Gewohnt, in den Berliner Salons zu glänzen, versuchte er diese Klippe elegant zu umschiffen und widmete sich beiden jungen Frauen gleichermaßen.
Doch als Rodegard von Philippstein sich räusperte, wandte er sich ihr zu. »So ein Aufenthalt auf dem Land hat seinen eigenen Reiz. Nicht wahr, gnädige Frau?«
»Wenn man nicht von Leuten totgefahren wird, die besser nicht die Zügel in die Hand nehmen sollten.« Frau von Philippstein warf Nathalia einen vernichtenden Blick zu. Ihr gefiel es ganz und gar nicht, dass die reiche Erbin hier ein und aus zu gehen schien.

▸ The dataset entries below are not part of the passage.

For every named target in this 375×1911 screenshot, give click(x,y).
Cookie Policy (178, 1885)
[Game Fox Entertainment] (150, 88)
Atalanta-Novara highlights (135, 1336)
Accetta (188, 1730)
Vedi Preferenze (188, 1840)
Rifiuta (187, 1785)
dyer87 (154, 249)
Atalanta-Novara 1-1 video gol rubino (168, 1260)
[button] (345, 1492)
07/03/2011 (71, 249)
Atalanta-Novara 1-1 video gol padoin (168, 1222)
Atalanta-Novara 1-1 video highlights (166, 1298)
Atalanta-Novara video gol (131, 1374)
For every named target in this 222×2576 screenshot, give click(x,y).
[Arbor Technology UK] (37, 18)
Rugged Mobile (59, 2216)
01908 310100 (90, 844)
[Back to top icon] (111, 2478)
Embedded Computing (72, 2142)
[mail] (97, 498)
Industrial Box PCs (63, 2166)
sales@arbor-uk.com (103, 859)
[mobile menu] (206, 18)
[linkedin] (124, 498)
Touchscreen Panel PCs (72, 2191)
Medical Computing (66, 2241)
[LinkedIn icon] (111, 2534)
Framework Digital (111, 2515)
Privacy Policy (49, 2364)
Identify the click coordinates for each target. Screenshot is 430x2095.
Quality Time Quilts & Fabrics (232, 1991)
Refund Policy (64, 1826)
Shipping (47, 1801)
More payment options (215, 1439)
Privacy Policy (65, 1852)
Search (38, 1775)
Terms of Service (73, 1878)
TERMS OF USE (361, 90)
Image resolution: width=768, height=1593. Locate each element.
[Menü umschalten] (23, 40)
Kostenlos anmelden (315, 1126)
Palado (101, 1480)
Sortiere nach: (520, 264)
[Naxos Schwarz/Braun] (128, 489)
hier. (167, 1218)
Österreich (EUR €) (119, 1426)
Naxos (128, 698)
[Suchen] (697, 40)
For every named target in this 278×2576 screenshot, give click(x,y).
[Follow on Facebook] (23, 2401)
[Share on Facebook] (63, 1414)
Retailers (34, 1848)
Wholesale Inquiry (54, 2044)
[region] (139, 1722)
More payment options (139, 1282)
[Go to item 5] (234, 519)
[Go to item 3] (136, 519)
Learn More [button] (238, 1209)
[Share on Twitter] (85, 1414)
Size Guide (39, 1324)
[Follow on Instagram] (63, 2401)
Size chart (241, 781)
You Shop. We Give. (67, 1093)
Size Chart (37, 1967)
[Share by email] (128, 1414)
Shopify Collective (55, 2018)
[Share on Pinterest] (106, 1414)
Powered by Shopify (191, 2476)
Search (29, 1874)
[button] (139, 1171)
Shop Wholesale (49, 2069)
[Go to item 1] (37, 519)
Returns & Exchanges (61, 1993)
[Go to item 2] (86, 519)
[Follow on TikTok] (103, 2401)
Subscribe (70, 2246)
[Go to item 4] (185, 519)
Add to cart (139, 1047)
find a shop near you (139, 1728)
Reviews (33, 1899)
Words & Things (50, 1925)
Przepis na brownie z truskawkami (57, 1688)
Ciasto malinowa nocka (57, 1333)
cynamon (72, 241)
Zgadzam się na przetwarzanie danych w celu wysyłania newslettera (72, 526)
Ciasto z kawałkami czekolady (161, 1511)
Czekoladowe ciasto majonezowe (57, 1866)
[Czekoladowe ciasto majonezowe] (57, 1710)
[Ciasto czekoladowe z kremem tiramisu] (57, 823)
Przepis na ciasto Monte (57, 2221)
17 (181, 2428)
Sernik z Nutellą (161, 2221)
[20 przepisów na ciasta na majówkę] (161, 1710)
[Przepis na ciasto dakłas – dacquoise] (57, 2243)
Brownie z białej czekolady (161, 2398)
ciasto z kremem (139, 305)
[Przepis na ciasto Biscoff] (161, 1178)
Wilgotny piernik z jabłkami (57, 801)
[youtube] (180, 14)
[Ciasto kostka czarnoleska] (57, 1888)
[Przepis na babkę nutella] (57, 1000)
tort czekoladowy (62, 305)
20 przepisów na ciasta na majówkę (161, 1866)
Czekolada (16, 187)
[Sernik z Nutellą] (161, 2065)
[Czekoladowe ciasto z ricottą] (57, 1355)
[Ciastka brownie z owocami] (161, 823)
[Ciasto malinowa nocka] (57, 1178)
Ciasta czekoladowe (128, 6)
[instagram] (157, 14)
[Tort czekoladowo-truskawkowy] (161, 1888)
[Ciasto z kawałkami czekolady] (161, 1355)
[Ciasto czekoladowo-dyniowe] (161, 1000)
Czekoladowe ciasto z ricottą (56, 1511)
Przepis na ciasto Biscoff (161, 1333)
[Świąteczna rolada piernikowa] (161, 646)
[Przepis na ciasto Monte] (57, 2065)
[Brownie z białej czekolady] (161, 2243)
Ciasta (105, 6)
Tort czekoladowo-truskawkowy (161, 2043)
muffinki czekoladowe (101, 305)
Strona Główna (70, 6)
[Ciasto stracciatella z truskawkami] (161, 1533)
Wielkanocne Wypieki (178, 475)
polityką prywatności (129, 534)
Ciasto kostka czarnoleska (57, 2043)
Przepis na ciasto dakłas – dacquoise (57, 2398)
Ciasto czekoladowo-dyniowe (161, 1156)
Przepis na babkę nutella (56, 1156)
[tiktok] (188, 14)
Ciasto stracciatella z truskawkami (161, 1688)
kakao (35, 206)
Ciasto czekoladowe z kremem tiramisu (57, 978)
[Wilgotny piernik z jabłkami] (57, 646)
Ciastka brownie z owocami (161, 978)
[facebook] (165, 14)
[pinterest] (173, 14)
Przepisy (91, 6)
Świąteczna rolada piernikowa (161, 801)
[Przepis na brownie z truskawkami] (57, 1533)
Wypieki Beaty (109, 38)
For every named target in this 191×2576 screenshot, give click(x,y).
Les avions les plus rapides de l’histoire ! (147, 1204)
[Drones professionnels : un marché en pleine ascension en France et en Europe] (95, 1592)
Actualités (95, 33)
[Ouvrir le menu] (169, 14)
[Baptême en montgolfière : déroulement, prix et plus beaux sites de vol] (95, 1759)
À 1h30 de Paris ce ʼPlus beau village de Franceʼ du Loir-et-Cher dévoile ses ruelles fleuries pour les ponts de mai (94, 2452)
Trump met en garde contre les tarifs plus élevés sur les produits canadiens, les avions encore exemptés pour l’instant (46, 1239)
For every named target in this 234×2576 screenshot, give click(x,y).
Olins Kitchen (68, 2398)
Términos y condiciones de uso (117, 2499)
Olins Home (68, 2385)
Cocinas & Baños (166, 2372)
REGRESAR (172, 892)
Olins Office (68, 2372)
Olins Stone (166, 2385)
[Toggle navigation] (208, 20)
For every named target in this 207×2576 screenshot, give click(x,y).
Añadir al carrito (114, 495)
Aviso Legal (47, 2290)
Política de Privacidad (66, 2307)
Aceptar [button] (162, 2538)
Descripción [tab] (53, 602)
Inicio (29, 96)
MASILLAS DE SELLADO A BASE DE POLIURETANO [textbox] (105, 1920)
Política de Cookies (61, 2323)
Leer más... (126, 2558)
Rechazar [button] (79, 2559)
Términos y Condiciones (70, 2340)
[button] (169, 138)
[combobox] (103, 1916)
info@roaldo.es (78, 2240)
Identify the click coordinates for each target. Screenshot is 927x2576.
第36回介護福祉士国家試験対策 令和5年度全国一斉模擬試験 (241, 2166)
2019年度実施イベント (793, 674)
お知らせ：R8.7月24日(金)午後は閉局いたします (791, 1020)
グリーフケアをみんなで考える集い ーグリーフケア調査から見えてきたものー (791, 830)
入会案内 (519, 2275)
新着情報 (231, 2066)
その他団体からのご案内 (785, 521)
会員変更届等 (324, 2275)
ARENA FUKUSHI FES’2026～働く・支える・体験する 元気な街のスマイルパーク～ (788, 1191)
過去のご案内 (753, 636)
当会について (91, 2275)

Da das Gespräch zu erlahmen drohte, machte Graf Nehlen den Vorschlag, ins Haus zu gehen und eine Erfrischung zu sich zu nehmen.
»Aber nur zu gerne, lieber Onkel«, erklärte Frau Rodegard und reichte ihm den Arm, so dass er nicht umhinkonnte, sie ins Haus zu führen.
Leutnant Bukow war um einen Lidschlag langsamer als sein Vetter Gademer, der sofort Gottlobines Arm ergriffen hatte. Doch als er die leicht schmollende Miene des Mädchens bemerkte, war er sogleich versöhnt. Auch wenn sein Vetter eine Handbreit größer war als er, machte er selbst eine weitaus bessere Figur. Er versuchte nun, Nathalia als Begleiterin zu gewinnen, doch da schob Lore sich vor diese, und er musste dieser den Arm reichen, wollte er nicht als ungezogen gelten. Als Letzte folgten Nathalia und Jürgen Göde, die anders als die anderen Paare schweigend nebeneinander hergingen.